BEGIN Document segment

Tuesday, March 24, 2009


By William Fisher

A leading legal rights group charged today that the Obama Justice Department is using immigration law to censor debate by selectively barring U.S. entry to foreign scholars.

The American Civil Liberties Union (ACLU) appeared in a federal appeals court in New York City today to argue that a Swiss professor and leading Muslim scholar was denied entry to the U.S. based on his political views.

The ACLU argued that the government’s exclusion of Professor Tariq Ramadan is illegal and was motivated not by anything he did but by his vocal criticism of U.S. foreign policy.

Jameel Jaffer of the ACLU, the lead lawyer in the case, told us, "It is disappointing to see the lawyers from the Obama Justice Department taking exactly the same positions as their predecessors during the Bush era. "

He added, "Our position is that the government should not be using immigration law to limit free speech within the U.S. By denying visas to prominent foreign scholars and writers simply because they were critical of United States foreign policy, the Bush administration used immigration laws to skew and stifle political debate inside the U.S.”

END Document segment
BEGIN Input data

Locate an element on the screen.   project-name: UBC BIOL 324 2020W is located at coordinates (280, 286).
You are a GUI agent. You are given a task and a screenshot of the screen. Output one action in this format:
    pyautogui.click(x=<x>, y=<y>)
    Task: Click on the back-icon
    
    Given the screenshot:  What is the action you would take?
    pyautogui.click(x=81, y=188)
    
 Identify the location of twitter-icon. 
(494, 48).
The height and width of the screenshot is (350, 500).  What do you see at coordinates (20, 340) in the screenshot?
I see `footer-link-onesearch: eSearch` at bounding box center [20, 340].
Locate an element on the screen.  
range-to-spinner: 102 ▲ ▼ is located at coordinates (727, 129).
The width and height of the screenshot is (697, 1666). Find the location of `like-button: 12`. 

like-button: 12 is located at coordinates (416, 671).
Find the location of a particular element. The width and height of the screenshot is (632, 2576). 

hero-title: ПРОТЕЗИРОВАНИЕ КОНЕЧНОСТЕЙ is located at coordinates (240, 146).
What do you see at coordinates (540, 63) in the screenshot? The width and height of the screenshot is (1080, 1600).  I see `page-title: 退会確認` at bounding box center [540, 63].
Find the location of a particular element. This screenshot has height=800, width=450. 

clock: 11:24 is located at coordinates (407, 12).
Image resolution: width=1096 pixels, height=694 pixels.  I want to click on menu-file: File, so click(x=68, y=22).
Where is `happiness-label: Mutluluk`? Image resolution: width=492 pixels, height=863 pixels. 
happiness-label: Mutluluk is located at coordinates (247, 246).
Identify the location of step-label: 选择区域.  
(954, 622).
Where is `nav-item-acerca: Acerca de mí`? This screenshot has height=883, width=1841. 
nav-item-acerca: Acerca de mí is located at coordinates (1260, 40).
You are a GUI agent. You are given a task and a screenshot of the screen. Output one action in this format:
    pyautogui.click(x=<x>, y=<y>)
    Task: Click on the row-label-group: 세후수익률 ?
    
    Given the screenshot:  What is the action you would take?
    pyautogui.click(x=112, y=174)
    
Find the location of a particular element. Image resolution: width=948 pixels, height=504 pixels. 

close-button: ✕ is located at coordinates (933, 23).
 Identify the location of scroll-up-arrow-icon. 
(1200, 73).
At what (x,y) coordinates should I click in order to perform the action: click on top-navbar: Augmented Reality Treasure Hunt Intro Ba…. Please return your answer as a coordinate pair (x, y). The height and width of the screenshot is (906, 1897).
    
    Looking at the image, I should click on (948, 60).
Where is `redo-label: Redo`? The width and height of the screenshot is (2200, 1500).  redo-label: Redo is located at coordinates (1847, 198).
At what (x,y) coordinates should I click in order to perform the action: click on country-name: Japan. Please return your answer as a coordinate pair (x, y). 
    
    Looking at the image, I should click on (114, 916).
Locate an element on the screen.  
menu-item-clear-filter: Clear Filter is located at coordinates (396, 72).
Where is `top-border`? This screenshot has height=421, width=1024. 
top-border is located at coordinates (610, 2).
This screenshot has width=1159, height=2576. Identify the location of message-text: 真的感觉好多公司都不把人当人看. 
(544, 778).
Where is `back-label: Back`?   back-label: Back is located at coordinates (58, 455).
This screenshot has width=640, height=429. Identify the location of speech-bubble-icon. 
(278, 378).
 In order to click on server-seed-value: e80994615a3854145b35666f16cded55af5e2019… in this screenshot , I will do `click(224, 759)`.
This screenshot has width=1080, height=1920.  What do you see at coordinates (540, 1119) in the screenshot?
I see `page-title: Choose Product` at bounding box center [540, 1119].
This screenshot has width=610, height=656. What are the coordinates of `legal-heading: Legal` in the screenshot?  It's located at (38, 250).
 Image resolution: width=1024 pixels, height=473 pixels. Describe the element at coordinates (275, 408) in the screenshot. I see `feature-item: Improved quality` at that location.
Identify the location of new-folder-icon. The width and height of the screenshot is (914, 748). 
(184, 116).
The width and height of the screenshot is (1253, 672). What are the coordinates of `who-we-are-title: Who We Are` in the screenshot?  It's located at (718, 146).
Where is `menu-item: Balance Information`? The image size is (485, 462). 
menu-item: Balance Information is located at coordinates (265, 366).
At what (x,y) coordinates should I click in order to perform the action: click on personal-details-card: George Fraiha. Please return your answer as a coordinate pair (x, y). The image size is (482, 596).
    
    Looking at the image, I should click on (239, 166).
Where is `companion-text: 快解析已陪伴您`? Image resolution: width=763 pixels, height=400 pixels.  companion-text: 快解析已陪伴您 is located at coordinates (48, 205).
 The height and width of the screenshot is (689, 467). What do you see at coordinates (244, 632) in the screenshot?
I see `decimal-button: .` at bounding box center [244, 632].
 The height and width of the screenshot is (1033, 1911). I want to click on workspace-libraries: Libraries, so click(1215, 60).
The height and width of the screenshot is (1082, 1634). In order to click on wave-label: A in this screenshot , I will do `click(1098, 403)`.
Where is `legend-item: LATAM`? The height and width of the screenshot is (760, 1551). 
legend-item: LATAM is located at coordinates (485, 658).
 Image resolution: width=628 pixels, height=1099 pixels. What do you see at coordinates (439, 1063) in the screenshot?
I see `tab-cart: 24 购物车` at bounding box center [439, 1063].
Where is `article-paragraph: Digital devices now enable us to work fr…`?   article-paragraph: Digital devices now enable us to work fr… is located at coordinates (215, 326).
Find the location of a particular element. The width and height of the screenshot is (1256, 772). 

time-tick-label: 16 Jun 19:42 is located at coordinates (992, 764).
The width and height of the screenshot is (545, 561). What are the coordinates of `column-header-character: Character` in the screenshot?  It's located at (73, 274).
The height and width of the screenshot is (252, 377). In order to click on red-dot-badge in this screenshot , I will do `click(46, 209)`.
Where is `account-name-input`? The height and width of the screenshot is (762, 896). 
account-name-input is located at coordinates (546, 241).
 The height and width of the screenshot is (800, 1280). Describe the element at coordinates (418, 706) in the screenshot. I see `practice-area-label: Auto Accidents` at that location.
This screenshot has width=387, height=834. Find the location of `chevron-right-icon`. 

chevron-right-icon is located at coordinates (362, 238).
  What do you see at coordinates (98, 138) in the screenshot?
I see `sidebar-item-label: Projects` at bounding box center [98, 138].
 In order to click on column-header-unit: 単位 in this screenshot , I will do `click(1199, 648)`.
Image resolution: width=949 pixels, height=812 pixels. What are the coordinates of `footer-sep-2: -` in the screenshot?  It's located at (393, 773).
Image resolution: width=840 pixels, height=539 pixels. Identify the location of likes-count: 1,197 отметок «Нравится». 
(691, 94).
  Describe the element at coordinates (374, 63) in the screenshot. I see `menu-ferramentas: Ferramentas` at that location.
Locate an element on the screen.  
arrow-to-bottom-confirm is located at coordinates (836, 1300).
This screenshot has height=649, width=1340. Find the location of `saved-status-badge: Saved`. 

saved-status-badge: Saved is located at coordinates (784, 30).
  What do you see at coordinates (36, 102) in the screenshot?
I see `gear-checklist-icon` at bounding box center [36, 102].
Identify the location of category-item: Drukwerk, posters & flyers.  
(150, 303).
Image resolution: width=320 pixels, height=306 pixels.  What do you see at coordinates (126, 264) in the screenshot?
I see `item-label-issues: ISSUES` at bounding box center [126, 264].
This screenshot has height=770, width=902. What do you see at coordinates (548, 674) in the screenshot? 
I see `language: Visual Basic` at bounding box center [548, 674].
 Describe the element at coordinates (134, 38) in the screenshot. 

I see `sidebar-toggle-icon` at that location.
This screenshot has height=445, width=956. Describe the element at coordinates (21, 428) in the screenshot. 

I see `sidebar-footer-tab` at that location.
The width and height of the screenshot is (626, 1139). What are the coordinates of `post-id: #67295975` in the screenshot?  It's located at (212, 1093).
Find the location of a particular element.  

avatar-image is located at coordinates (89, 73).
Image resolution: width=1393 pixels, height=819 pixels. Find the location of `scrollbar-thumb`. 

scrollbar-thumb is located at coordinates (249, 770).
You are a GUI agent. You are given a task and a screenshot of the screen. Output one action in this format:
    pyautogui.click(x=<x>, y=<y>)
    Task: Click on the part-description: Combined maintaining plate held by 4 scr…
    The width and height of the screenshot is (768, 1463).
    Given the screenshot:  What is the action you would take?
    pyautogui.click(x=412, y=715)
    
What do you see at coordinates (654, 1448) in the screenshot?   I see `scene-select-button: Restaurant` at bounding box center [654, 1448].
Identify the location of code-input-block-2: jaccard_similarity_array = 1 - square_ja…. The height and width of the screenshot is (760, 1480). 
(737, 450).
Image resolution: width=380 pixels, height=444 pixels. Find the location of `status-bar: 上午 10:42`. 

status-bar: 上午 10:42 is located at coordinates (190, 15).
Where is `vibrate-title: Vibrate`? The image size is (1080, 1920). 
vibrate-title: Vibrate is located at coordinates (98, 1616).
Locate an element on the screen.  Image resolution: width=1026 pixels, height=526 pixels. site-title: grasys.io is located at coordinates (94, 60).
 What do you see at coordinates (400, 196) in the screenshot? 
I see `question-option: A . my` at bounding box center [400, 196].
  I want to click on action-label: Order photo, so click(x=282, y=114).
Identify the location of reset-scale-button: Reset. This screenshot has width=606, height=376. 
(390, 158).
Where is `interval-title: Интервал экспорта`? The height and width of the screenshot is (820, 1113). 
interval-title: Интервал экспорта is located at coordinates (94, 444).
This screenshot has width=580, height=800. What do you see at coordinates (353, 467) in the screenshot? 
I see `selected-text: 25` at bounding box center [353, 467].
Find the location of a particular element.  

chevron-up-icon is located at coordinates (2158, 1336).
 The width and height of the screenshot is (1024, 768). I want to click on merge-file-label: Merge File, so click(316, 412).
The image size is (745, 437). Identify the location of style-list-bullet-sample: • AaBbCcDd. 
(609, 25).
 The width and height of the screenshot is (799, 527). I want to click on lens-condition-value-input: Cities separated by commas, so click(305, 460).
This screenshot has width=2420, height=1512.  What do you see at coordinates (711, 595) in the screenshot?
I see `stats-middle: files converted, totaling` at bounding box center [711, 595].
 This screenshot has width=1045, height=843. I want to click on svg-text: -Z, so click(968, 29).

END Input data

Answer these questions using the news report on the ACLU case:
1. In what court did the ACLU appear to make its argument?
2. How does the report describe Tariq Ramadan?
3. Who is the lead lawyer in the case?

Solution below
1. A federal appeals court in New York City.
2. As a Swiss professor and leading Muslim scholar.
3. Jameel Jaffer of the ACLU.